Work instruction: Give back the entire listing below, unaltered.

[Provided data]

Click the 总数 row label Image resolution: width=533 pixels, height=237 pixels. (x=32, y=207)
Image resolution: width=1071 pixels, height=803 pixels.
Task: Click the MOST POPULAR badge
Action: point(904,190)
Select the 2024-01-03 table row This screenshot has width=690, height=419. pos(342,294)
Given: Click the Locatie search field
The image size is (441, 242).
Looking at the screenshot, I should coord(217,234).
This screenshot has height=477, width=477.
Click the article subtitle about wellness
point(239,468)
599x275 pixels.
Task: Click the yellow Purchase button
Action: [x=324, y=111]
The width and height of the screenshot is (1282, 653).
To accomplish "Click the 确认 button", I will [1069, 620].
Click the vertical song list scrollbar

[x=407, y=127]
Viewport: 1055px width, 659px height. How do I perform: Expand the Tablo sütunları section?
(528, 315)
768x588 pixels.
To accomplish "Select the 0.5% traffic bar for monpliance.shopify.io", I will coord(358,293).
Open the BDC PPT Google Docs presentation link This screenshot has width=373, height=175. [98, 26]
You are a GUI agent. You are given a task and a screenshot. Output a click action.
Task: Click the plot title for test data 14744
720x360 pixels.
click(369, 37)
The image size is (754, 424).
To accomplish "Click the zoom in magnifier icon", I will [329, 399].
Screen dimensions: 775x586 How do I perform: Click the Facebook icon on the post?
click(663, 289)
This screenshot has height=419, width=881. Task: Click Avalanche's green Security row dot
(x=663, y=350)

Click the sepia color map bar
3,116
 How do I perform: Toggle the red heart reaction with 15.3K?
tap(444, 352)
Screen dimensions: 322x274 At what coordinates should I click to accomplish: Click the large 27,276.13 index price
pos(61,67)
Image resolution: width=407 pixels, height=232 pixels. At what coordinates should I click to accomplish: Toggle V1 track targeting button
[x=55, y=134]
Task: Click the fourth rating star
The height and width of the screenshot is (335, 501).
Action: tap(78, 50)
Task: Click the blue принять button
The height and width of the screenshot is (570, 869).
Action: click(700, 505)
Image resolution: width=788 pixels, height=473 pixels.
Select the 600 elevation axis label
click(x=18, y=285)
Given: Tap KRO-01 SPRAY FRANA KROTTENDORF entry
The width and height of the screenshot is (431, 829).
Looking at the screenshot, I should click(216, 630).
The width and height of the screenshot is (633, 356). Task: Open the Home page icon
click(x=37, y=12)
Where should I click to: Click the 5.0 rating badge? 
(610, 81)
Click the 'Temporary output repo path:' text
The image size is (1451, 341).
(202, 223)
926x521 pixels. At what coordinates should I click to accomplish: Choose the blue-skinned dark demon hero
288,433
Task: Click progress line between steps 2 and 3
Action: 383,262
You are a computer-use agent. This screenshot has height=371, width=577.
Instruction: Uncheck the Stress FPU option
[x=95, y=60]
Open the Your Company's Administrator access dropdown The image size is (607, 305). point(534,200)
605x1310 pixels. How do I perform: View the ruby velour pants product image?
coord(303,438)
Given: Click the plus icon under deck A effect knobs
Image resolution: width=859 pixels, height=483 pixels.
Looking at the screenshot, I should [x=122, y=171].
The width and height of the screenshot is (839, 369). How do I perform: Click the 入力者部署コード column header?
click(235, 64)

[/Provided data]

Reply:
Click the 总数 row label Image resolution: width=533 pixels, height=237 pixels. (x=32, y=207)
Image resolution: width=1071 pixels, height=803 pixels.
Task: Click the MOST POPULAR badge
Action: point(904,190)
Select the 2024-01-03 table row This screenshot has width=690, height=419. pos(342,294)
Given: Click the Locatie search field
The image size is (441, 242).
Looking at the screenshot, I should coord(217,234).
This screenshot has height=477, width=477.
Click the article subtitle about wellness
point(239,468)
599x275 pixels.
Task: Click the yellow Purchase button
Action: [x=324, y=111]
The width and height of the screenshot is (1282, 653).
To accomplish "Click the 确认 button", I will [1069, 620].
Click the vertical song list scrollbar

[x=407, y=127]
Viewport: 1055px width, 659px height. How do I perform: Expand the Tablo sütunları section?
(528, 315)
768x588 pixels.
To accomplish "Select the 0.5% traffic bar for monpliance.shopify.io", I will coord(358,293).
Open the BDC PPT Google Docs presentation link This screenshot has width=373, height=175. [98, 26]
You are a GUI agent. You are given a task and a screenshot. Output a click action.
Task: Click the plot title for test data 14744
720x360 pixels.
click(369, 37)
The image size is (754, 424).
To accomplish "Click the zoom in magnifier icon", I will [329, 399].
Screen dimensions: 775x586 How do I perform: Click the Facebook icon on the post?
click(663, 289)
This screenshot has height=419, width=881. Task: Click Avalanche's green Security row dot
(x=663, y=350)

Click the sepia color map bar
3,116
 How do I perform: Toggle the red heart reaction with 15.3K?
tap(444, 352)
Screen dimensions: 322x274 At what coordinates should I click to accomplish: Click the large 27,276.13 index price
pos(61,67)
Image resolution: width=407 pixels, height=232 pixels. At what coordinates should I click to accomplish: Toggle V1 track targeting button
[x=55, y=134]
Task: Click the fourth rating star
The height and width of the screenshot is (335, 501).
Action: tap(78, 50)
Task: Click the blue принять button
The height and width of the screenshot is (570, 869).
Action: click(700, 505)
Image resolution: width=788 pixels, height=473 pixels.
Select the 600 elevation axis label
click(x=18, y=285)
Given: Tap KRO-01 SPRAY FRANA KROTTENDORF entry
The width and height of the screenshot is (431, 829).
Looking at the screenshot, I should click(216, 630).
The width and height of the screenshot is (633, 356). Task: Open the Home page icon
click(x=37, y=12)
Where should I click to: Click the 5.0 rating badge? 
(610, 81)
Click the 'Temporary output repo path:' text
The image size is (1451, 341).
(202, 223)
926x521 pixels. At what coordinates should I click to accomplish: Choose the blue-skinned dark demon hero
288,433
Task: Click progress line between steps 2 and 3
Action: 383,262
You are a computer-use agent. This screenshot has height=371, width=577.
Instruction: Uncheck the Stress FPU option
[x=95, y=60]
Open the Your Company's Administrator access dropdown The image size is (607, 305). point(534,200)
605x1310 pixels. How do I perform: View the ruby velour pants product image?
coord(303,438)
Given: Click the plus icon under deck A effect knobs
Image resolution: width=859 pixels, height=483 pixels.
Looking at the screenshot, I should [x=122, y=171].
The width and height of the screenshot is (839, 369). How do I perform: Click the 入力者部署コード column header?
click(235, 64)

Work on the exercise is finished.